- _Source data_:
* * * * *
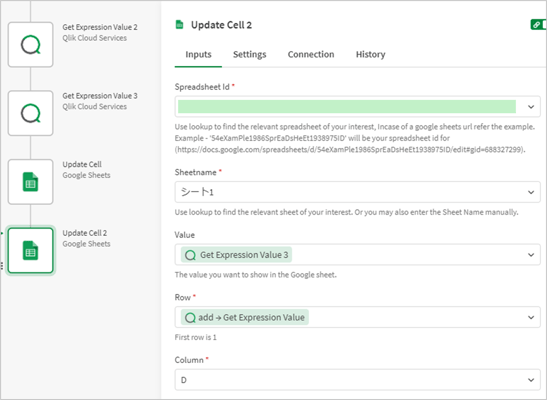Viewport: 547px width, 400px height.
Task: View the History tab
Action: click(370, 54)
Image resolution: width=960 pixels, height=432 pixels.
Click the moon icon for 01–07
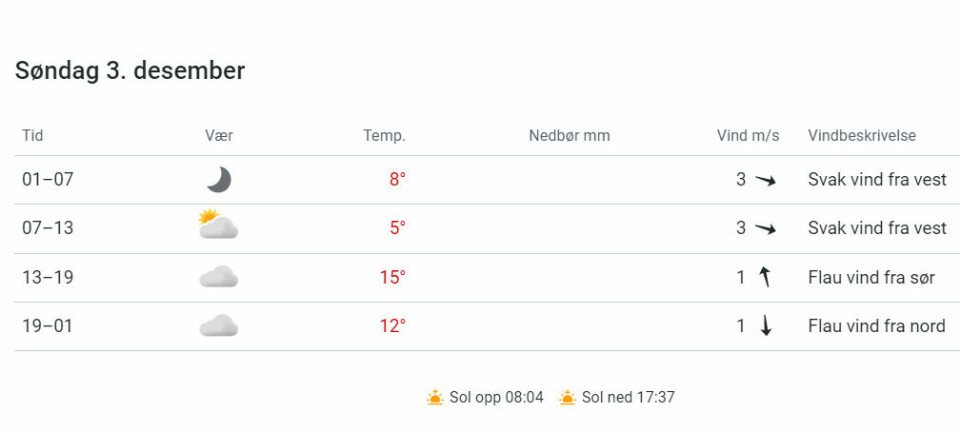tap(219, 180)
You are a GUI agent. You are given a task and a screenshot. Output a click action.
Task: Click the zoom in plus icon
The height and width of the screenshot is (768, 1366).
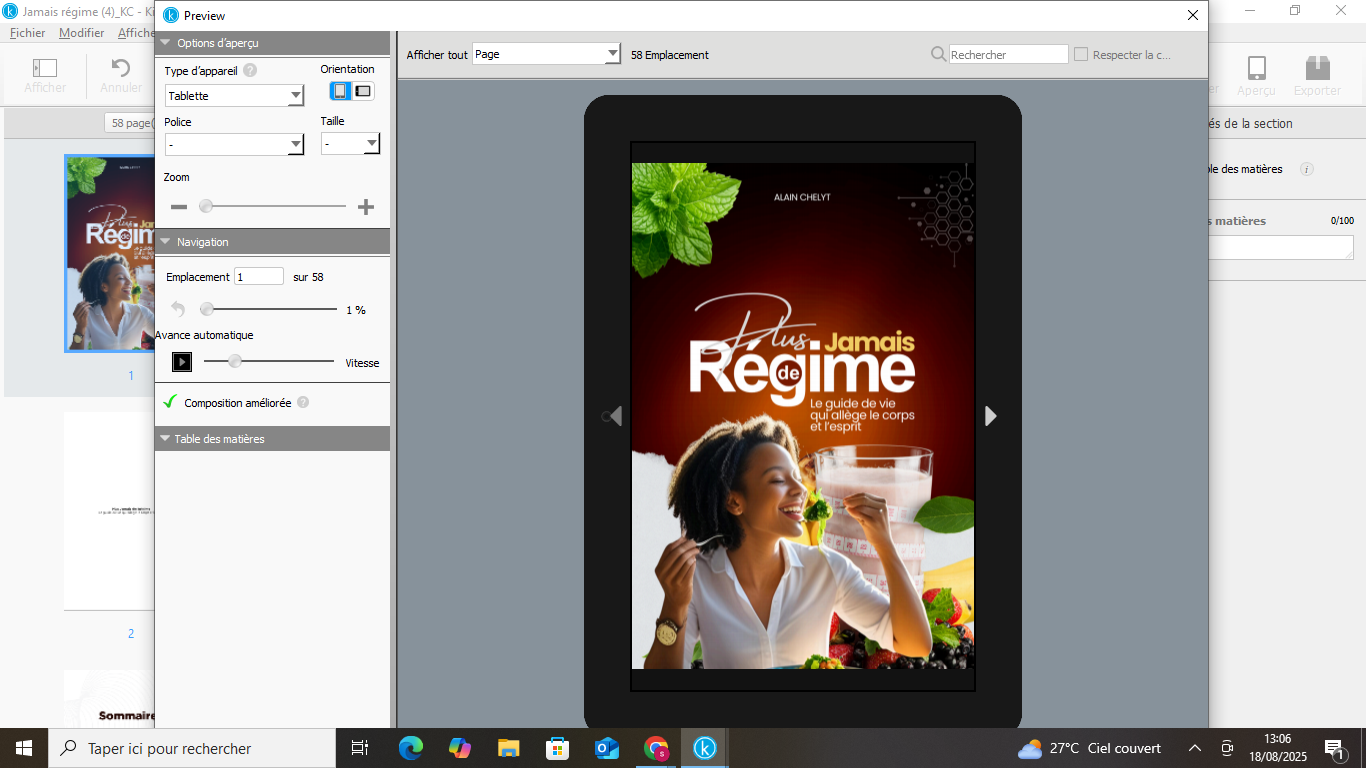366,207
* * * * *
- _Task description_:
The lines to be quoted run from the line containing "Image resolution: width=960" through the end of the entries above, both included; quote them exactly and leave out any pictures.

- _Exercise result_:
Image resolution: width=960 pixels, height=432 pixels.
Click the moon icon for 01–07
tap(219, 180)
You are a GUI agent. You are given a task and a screenshot. Output a click action.
Task: Click the zoom in plus icon
The height and width of the screenshot is (768, 1366).
366,207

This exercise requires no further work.